Windows 2000 Server Setup team.
 
D

DL

OK so I add the key but reading KB I'm not sure of exact procedure.
In regedit the Edit menu enables;
New:-
Add Key
String Value
Binary Value
DWord Value
and not Add Value as outlined in KB
David

 
D

DL

Well I've added the key now, booted OK
Anything else I should do to check my hd sys is ok now, it having been
formated prior to this tweak?
David

DL said:
OK so I add the key but reading KB I'm not sure of exact procedure.
In regedit the Edit menu enables;
New:-
Add Key
String Value
Binary Value
DWord Value
and not Add Value as outlined in KB
David
 
L

Leonard Severt [MSFT]

Well I've added the key now, booted OK
Anything else I should do to check my hd sys is ok now, it having been
formated prior to this tweak?
David

DL said:
OK so I add the key but reading KB I'm not sure of exact procedure.
In regedit the Edit menu enables;
New:-
Add Key
String Value
Binary Value
DWord Value
and not Add Value as outlined in KB
David

I don't know of anything else you need to do. I know that the one
experience I had with a 200 gig SATA drive worked fine after the key was
added to the registry. The partition had already been created in that
one and it worked fine.

Leonard Severt

Windows 2000 Server Setup Team
 
D

DL

Yes I had located it, I think my point at the time was that my large hd's
had formatted correctly without recourse to the 'biglba' reg edit
David

Jisha said:
Hi DL,

I looked around some more, to get you the reference on large drive support.

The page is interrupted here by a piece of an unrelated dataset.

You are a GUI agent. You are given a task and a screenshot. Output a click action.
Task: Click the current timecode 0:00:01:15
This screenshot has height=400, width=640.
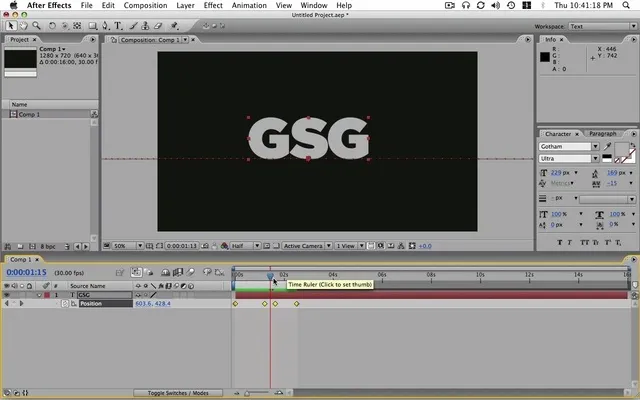click(x=27, y=272)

"To use a drive larger than 137 gb, you must enable support in the registry
by changing the EnableBigLba registry value to 1 in the following registry
subkey:
HKEY_LOCAL_MACHINE\SYSTEM\CurrentControlSet\Services\atapi\Parameters "

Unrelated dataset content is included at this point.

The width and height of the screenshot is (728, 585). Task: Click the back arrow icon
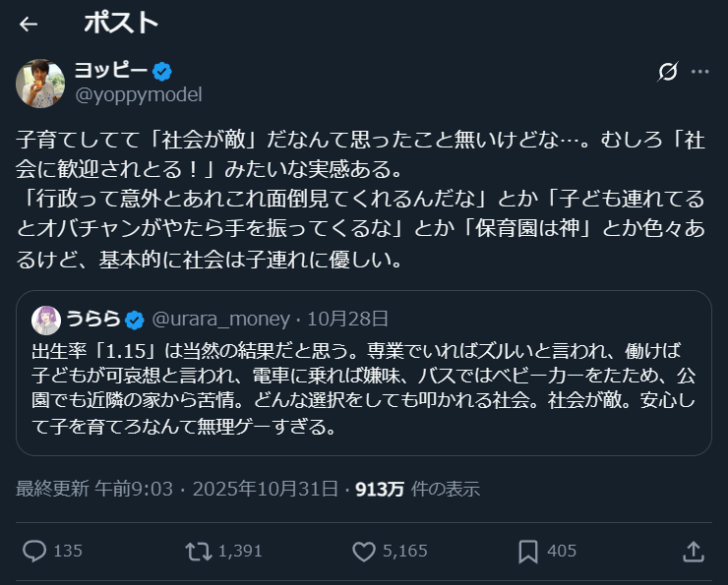click(29, 25)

This is straight from KB305098
(
http://support.microsoft.com/default.aspx?scid=kb;en-us;305098&Product=win2000 )
 
D

Dan Seur

Yoda - Try refreshing the BIOS drive setting using the BIOS "Drive
Detection" window (whatever it's called; it's different than the main
page default display.) Merely setting to LBA or "Large") may not
suffice. Make sure BIOS detects the full 200GB in that detection window.
If it does. save and exit BIOS.

If no joy from that, the motherboard may not be capable, or the BIOS may
need a flash update. In that case, check mboard manufacturer's website
for latest specs/fixes for that board.
 
Y

yoda174

I have a system running windows 2000. It has a Seagte 200GB EIDE ATA 10
hard drive. Only shows up as 137 GB, so I installed the SP4, and I mad
the registry edit. I also went into my BIOS and changed the Access mod
for my hard drive from auto to LBA. But after all of that, it stil
only reads as 137 GB... any help would be greatly appreciated!